Publié le 17/04/2023
Et si bientôt, on se retrouvait en thérapie avec un agent conversationnel, autrement dit un programme informatique ? C'est déjà possible avec Chat GPT. Premiers retours d'expérience.

[VU SUR LE WEB] L’engouement pour l’agent conversationnel Chat GPT, conçu pour le grand public et accessible en français, va croissant. Ses usages peuvent concerner la santé mentale, amenant des médias à s’interroger : ce type d’intelligence artificielle (IA) pourrait-il remplacer, un jour, les psychothérapeutes ? La rédaction du quotidien canadien Le Devoir vient de tester Chat GPT en se mettant dans la peau d’un patient fictif. Cette expérience, et d’autres utilisations par des personnes bien réelles, donnent une première idée des apports, limites et risques de la technologie. 

Un agent conversationnel (chat bot, en anglais) est un programme informatique simulant une conversation. Sur le principe, il peut apporter du soutien psychologique ou proposer des exercices à but thérapeutique. Qu’en est-il de Chat GPT (prononcer tchat GPT) ? Lancé en novembre 2022 en accès gratuit, Chat GPT (pour Generative Pre-trained Transformer, ou transformeur génératif pré-entraîné) a été créé par l’entreprise américaine Open Ai avec le géant Microsoft. Il a été “nourri” par des données choisies par ses créateurs, et chacun peut lui poser les questions qu’il souhaite.

Echanger avec Chat GPT peut-il aider à se sentir mieux ? “Certains diront que oui, répond la psychiatre et chroniqueuse radio Caroline Depuydt.
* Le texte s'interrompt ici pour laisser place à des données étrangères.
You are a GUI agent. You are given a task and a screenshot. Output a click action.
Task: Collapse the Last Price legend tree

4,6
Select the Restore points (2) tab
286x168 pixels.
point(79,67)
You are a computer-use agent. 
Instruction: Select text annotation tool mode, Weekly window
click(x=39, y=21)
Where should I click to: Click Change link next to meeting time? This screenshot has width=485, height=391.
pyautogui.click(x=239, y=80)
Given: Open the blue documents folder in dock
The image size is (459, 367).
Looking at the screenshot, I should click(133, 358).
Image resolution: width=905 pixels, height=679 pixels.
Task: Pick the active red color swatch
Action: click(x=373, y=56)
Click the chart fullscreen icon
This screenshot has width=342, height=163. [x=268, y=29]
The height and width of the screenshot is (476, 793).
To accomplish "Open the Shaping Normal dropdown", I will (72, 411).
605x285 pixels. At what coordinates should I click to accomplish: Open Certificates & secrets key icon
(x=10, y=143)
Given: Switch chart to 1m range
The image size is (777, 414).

D’autres crieront au scandale, parce que rien ne remplacera la rencontre entre deux êtres humains.” Parmi les points positifs, selon elle : “L’IA est non-jugeante, neutre, semble empathique et très compréhensive”. Elle souligne, par contre, le risque de “s’enfoncer dans toujours plus de solitude” avec une IA. 

Les journalistes du Devoir, basés à Montréal (Canada), ont soumis à Chat GPT le cas d’une personne présentant des symptômes de dépression depuis plusieurs semaines à la suite d’une séparation amoureuse. “Après que Le Devoir lui a demandé plus d’information sur la nature de ses symptômes, Chat GPT a répondu: «[…] ce que tu décris ressemble à une dépression», avant de rappeler qu’il est important de consulter un professionnel de la santé mentale pour obtenir une évaluation”, écrivent-ils.
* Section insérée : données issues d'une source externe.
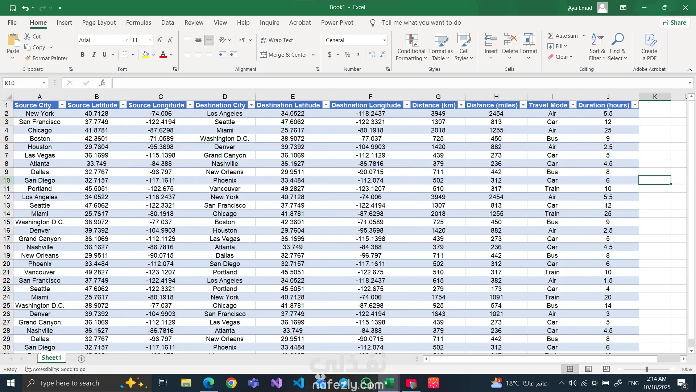Viewport: 696px width, 392px height.
Task: Click the Share button
Action: click(675, 23)
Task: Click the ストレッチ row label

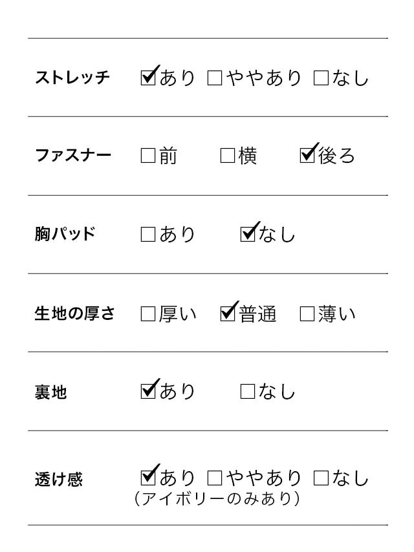Action: click(72, 79)
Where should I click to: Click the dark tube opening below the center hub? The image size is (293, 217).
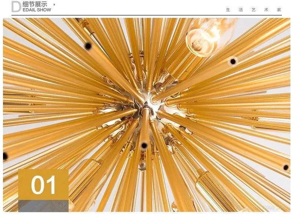click(144, 145)
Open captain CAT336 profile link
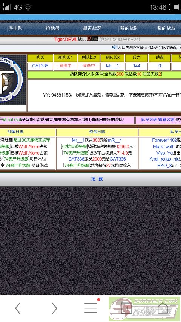 (40, 66)
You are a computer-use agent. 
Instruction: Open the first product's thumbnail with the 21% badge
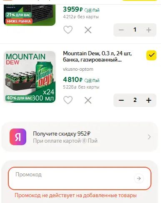30,15
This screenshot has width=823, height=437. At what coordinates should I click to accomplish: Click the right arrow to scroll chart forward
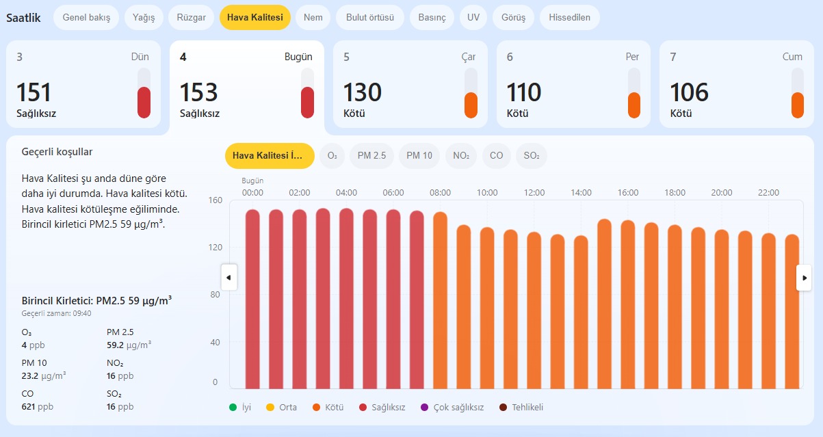804,278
Les réponses de Chat GPT, plutôt prudentes, ont été commentées par la psychologue Manon Tanguay. “C’est le genre de conversation qu’on pourrait avoir avec un patient qui nous appelle pour prendre rendez-vous la première fois”, estime-t-elle.

  • Découvrir toute la discussion avec Chat GPT sur Le Devoir

Expérience plus surprenante, celle d’une Américaine de 26 ans.  Michelle Huang s’est créé un agent conversationnel sur mesure avec le modèle GPT-3 (la base de Chat GPT) pour dialoguer avec son double, en plus jeune. Elle a nourri l’IA avec les écrits du journal intime qu’elle a tenu de 7 à 19 ans. Sur Twitter, Michelle témoigne : « C’était comme si je plongeais dans le passé et que l’on se faisait [la jeune Michelle] et moi un énorme câlin, et j’ai senti que cela avait des répercussions positives sur le présent. » De son côté, un écrivain américain a créé une version virtuelle de sa fiancée décédée, pour pouvoir faire son deuil. 

  • Lire l’article sur le média en ligne CNET

Les agents conversationnels induisent aussi des risques pour leurs utilisateurs. La veuve d’un homme de 30 ans vient de témoigner à ce sujet auprès du quotidien La Libre Belgique. Dans un article publié le 28 mars, elle estime que l’agent conversationnel Eliza (créé à partir d’une IA concurrente de Chat GPT), utilisé par son mari pendant les 6 semaines ayant précédé son suicide, a renforcé son état dépressif. “Eliza ne se permettait jamais de contredire Pierre, mais au contraire appuyait ses plaintes et encourageait ses angoisses”, a-t-elle souligné. 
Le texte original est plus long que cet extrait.